_Source extract_:
According to Hillman and Keim’s (2001) study, they have opposite relationships to corporate financial performance. Stakeholder management had a positive relationship and social issue participation had a negative relationship. The relationship between environmental activities of a company and CSR has also been proven to be negative by Makni et al. (2009). Mahoney and Roberts (2007) found a strong relationship but could not determine the direction of that relationship. According to Hillman and Keim (2001), the measure of CSR used in previous studies might explain the ambiguous study results when compared to their divided CSR measure. They also bring forth the need for knowing companies’

motives to social responsibility.

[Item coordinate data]
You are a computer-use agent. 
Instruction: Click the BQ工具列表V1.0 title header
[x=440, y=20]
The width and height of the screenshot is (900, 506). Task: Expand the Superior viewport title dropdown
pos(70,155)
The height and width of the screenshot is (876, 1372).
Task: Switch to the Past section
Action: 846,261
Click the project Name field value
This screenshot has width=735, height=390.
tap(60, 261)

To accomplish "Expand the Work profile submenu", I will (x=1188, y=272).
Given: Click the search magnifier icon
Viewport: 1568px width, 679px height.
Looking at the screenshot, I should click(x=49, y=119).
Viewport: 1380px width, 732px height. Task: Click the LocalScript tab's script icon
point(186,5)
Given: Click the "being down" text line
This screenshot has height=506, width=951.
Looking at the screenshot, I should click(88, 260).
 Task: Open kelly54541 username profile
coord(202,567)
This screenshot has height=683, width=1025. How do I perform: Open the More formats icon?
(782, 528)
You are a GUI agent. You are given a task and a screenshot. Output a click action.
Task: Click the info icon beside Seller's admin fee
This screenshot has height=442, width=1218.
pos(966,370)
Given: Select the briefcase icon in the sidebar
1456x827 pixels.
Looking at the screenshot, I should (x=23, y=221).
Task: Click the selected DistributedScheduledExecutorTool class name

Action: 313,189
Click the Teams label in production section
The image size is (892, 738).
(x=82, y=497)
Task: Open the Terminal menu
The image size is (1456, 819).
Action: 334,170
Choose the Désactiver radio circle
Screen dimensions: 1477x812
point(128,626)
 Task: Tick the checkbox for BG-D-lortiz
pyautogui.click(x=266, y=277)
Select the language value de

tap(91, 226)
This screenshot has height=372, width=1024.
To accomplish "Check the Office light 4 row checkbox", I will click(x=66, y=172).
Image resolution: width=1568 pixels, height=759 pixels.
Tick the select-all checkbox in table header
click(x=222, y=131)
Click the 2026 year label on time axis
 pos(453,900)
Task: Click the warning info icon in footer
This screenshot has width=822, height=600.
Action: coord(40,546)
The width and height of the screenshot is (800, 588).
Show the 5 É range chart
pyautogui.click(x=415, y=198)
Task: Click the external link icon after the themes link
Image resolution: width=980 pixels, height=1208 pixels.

_Task set_:
a – Reproduce the passage on CSR and corporate financial performance word for word, from start to finish.
b – Copy a stretch of the records verbatim, starting at the line that has "Choose the Désactiver radio circle" and stopping after the line that has "will click(x=66, y=172).".

_Full answers_:
a –
According to Hillman and Keim’s (2001) study, they have opposite relationships to corporate financial performance. Stakeholder management had a positive relationship and social issue participation had a negative relationship. The relationship between environmental activities of a company and CSR has also been proven to be negative by Makni et al. (2009). Mahoney and Roberts (2007) found a strong relationship but could not determine the direction of that relationship. According to Hillman and Keim (2001), the measure of CSR used in previous studies might explain the ambiguous study results when compared to their divided CSR measure. They also bring forth the need for knowing companies’

motives to social responsibility.

b –
Choose the Désactiver radio circle
Screen dimensions: 1477x812
point(128,626)
 Task: Tick the checkbox for BG-D-lortiz
pyautogui.click(x=266, y=277)
Select the language value de

tap(91, 226)
This screenshot has height=372, width=1024.
To accomplish "Check the Office light 4 row checkbox", I will click(x=66, y=172).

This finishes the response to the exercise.